かつて、採用と言えば新卒入行のみだったメガバンクだが、2024年はキャリア採用比率が5割に迫る勢いを見せている。メガバンクがそろってキャリア採用を活性化する背景にはどのような要因があるのか――。
また一時期、就職先として超人気だった銀行は、マイナス金利導入やフィンテック企業台頭の影響で、人気が下がる局面もあった。

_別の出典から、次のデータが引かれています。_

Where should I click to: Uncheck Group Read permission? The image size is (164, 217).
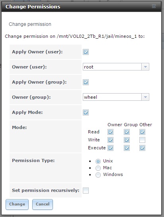127,132
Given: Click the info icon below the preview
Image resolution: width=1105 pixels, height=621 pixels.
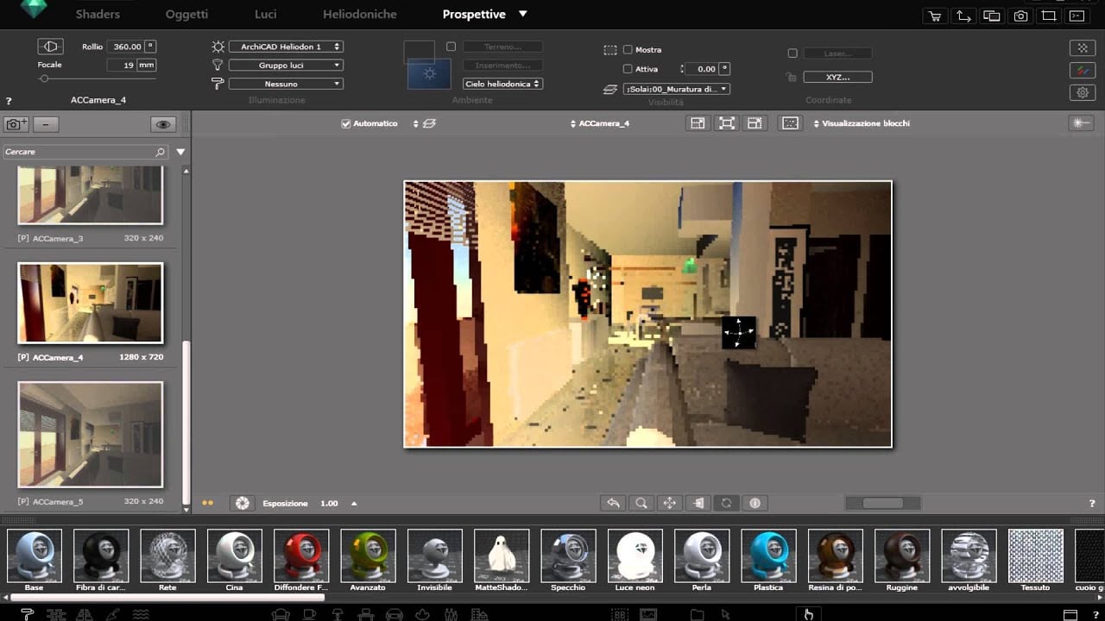Looking at the screenshot, I should point(755,503).
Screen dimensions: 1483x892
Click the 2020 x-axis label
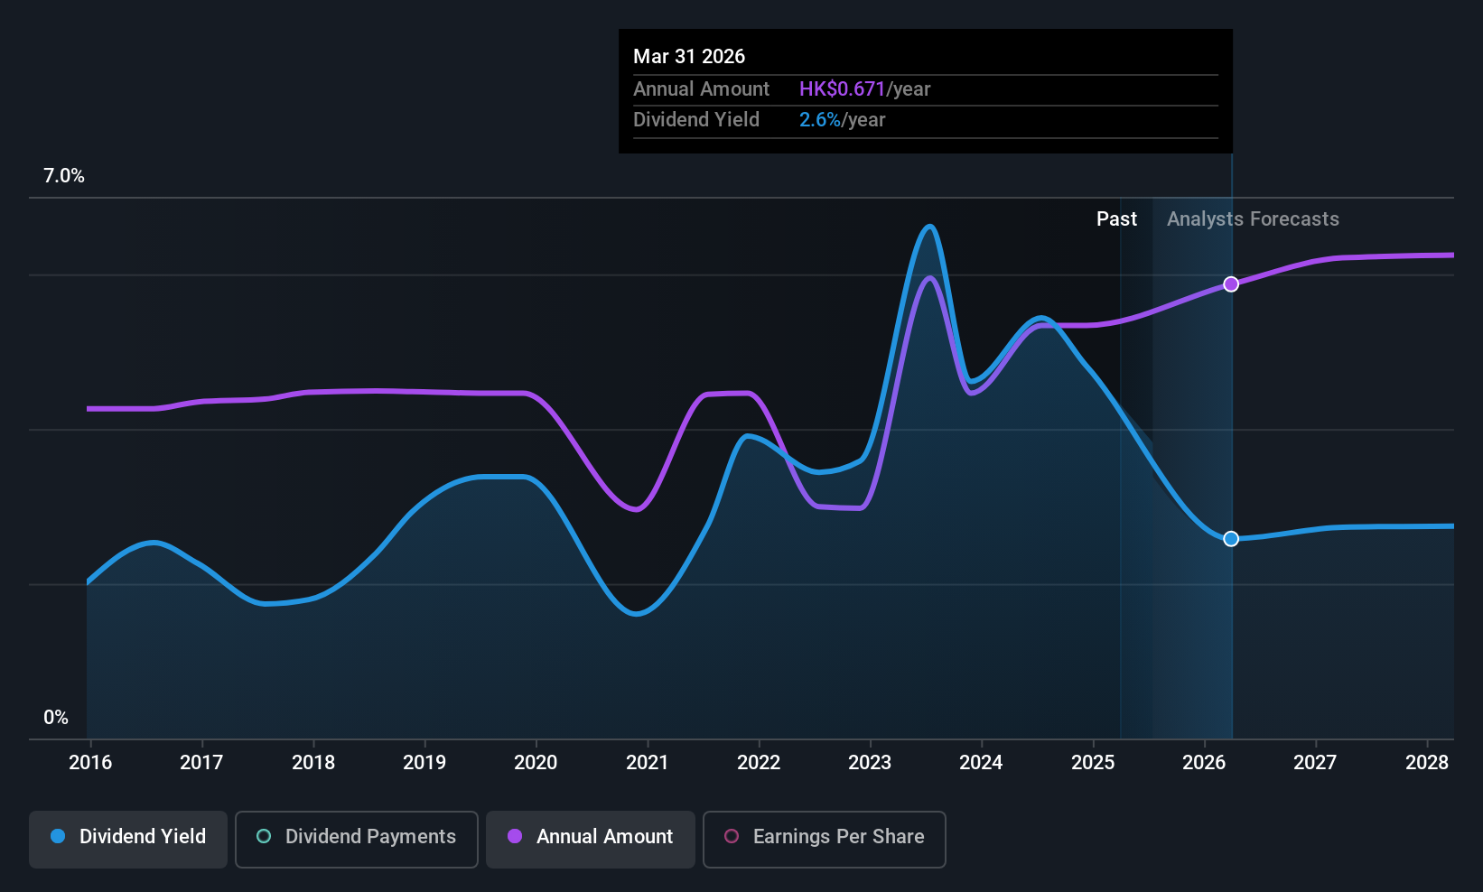click(x=536, y=763)
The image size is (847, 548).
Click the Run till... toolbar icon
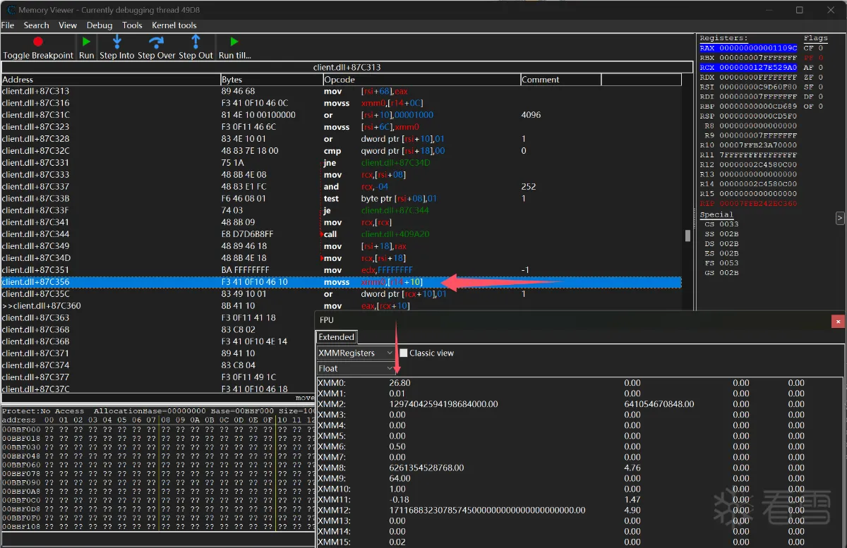(x=234, y=42)
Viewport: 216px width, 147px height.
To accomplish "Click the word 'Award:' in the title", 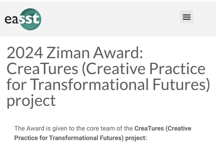I will click(x=118, y=53).
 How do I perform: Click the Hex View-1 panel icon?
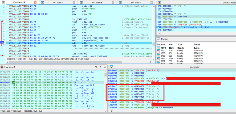2,67
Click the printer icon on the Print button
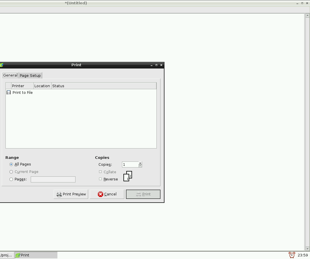This screenshot has width=310, height=259. pyautogui.click(x=138, y=194)
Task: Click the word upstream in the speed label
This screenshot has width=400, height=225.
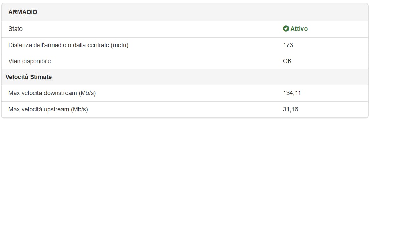Action: (x=56, y=109)
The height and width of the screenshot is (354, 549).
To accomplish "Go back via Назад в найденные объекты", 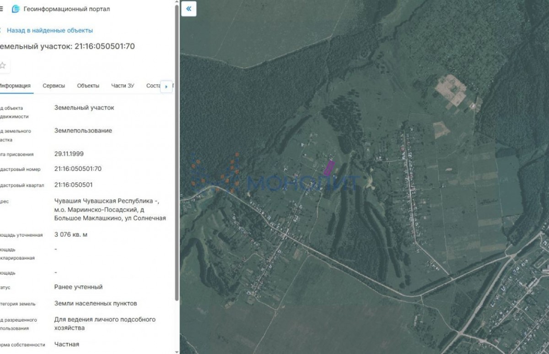I will click(x=49, y=30).
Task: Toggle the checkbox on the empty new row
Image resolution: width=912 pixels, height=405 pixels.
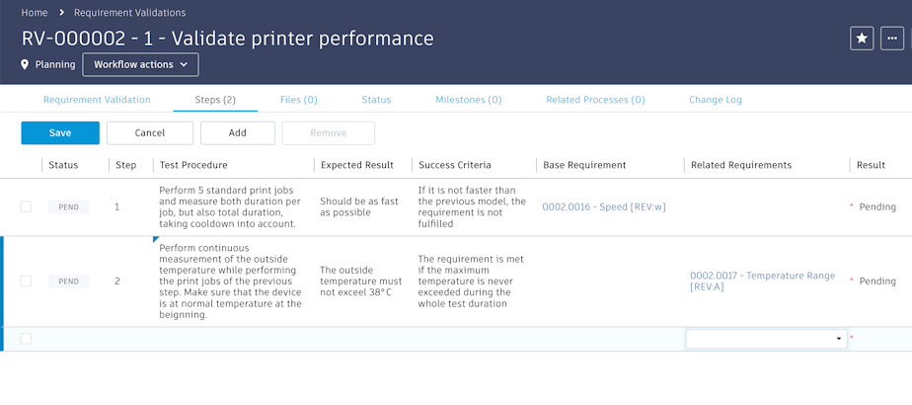Action: pyautogui.click(x=26, y=339)
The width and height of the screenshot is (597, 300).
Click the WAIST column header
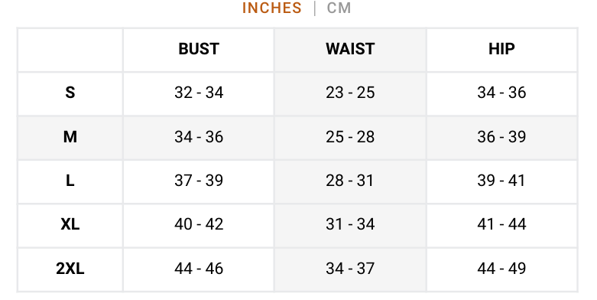coord(350,49)
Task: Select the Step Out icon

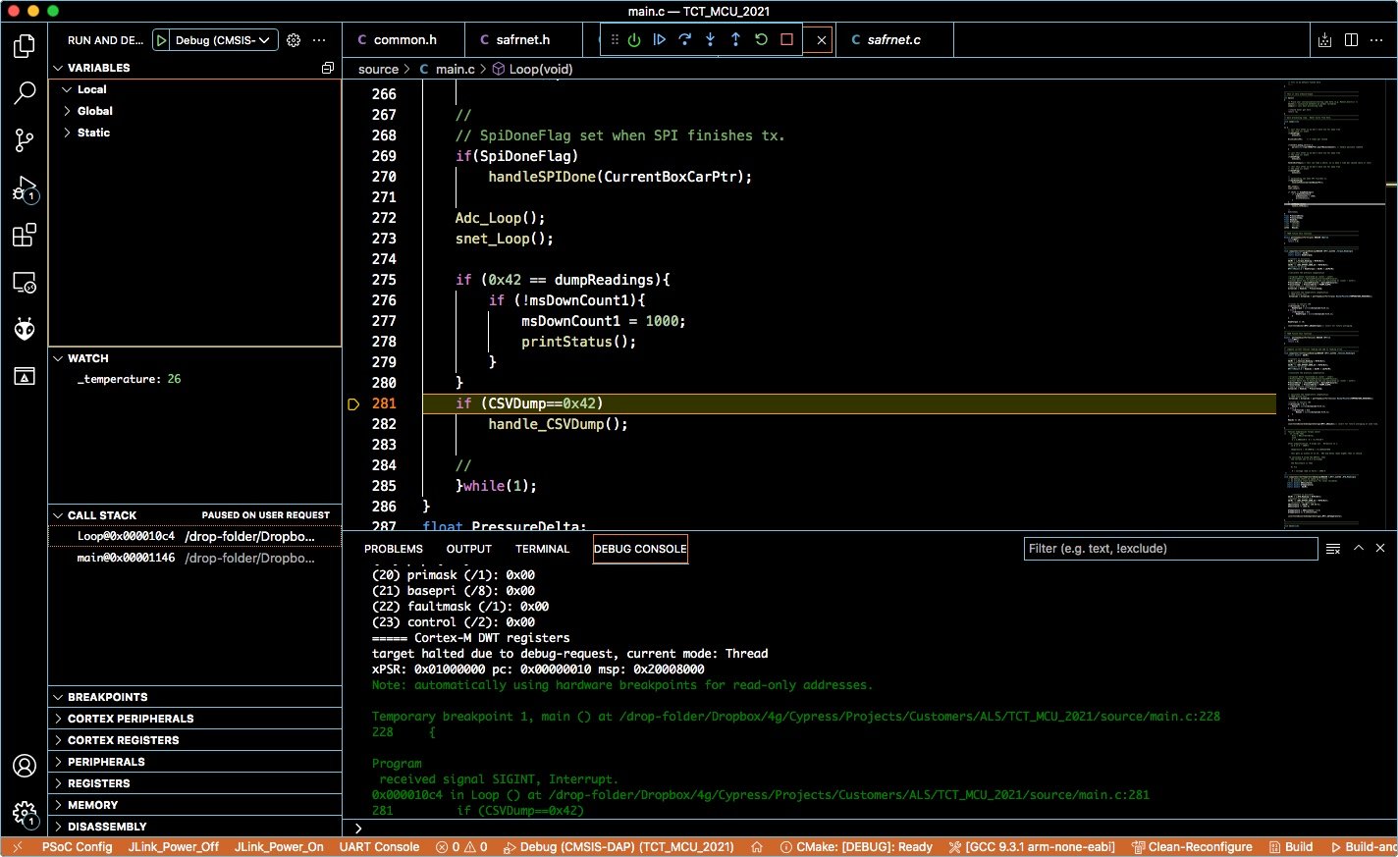Action: (733, 39)
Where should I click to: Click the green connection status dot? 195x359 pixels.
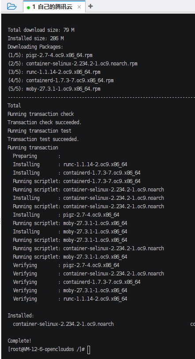(x=28, y=8)
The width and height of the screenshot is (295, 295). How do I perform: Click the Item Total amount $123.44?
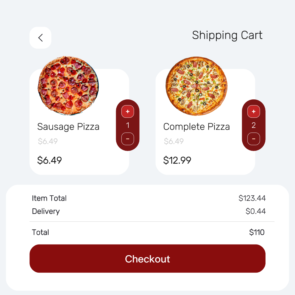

こうした時代の変化を経験したメガバンクは、どう変わったのか――。
前回と同様に、みずほフィナンシャルグループ、三井住友銀行、三菱UFJ銀行から人事部の方をお招きし、直近の取り組みや人事戦略、キャリア採用の要員計画、組織開発などについてお話を伺った。
本稿では、「メガバンクのいま」を、お伝えしたい。

メガバンク3行が推進する「人事制度改革」
――直近のお取り組み、実績などについて簡単にご紹介ください。
株式会社みずほフィナンシャルグループ 角田 憲市氏(以下、角田氏):〈みずほ〉では、採用、異動などの人事戦略における権限について実際にビジネスを担う部門に委ねるという、思い切った取り組みを2024年度から始めました。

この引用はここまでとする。